L'Estonie est un petit pays à la pointe des nouvelles technologies. Sortie du carcan soviétique depuis 1991, la nation compte 45 % d'internautes (plus que la France). Sur le haut débit, son taux de pénétration est plus fort que celui de pays proches de nous comme l'Italie, la Grande-Bretagne ou les Pays-Bas. Les Estoniens sont habitués à payer leur parcmètre ou leur ticket de loto par SMS, à acheter des biens ou des services sur Internet, etc.

Il faut dire que l'action des gouvernements successifs a été particulièrement bien orientée. L'accès à Internet est un droit constitutionnel, dont le respect a été favorisé grâce au programme « Bond du tigre » destiné à équiper toutes les écoles du pays en accès Internet. Aujourd'hui, l'administration est déjà bien imprégnée des usages d'Internet ; à titre d'exemple, les Estoniens peuvent déjà déclarer leurs impôts en ligne.

Pour autant, les pouvoirs politiques ne sont pas prêts à faire tout et n'importe quoi pour faire avancer l'usage des nouvelles technologies. C'est ainsi que le président du pays Arnold Ruutel a opposé mercredi son veto au vote électronique, arguant que celui-ci n'était pas encore assez sécurisé.
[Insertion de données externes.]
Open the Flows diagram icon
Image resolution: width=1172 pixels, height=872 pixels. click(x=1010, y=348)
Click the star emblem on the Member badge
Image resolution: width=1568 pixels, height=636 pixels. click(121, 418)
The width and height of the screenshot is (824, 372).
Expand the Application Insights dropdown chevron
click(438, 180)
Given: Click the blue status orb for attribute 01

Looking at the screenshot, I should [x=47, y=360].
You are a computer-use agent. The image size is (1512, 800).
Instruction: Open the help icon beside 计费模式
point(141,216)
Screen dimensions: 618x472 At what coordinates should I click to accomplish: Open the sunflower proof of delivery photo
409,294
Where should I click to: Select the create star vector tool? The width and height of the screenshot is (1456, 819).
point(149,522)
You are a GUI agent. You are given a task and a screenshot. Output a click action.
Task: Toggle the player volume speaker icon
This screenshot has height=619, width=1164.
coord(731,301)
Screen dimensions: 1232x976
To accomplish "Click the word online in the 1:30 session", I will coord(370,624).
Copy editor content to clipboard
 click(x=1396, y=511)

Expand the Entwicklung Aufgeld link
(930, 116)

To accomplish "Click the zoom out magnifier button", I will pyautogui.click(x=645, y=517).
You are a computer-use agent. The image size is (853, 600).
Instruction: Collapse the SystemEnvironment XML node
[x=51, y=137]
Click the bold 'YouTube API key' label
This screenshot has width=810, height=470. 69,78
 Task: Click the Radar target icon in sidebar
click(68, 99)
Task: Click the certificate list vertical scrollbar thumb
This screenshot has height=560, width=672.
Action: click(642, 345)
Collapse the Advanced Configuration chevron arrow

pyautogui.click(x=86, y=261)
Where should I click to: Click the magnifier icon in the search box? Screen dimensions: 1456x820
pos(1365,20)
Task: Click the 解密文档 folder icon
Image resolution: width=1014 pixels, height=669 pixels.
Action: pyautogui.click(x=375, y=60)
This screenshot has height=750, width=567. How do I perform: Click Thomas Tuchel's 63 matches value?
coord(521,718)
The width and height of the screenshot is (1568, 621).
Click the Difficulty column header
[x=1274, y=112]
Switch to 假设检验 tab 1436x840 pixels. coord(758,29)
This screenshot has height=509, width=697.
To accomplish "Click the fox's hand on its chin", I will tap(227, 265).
Un porte-parole du pouvoir a déclaré : "Le président n'a pas approuvé la nouvelle loi sur le vote électronique car il juge important de tenir un débat plus approfondi sur l'uniformité du scrutin et sur l'identification des citoyens".

Celle-ci doit se faire grâce à la carte d'identité électronique détenu par les Estoniens (60 % en détiennent une) et via un lecteur approprié directement connecté à son ordinateur. Le Président a notamment attiré l'attention sur le fait qu'un électeur optant pour la voie électronique pouvait changer son vote, tandis que le citoyen choisissant la voie classique de l'isoloir ne pouvait faire qu'un seul choix.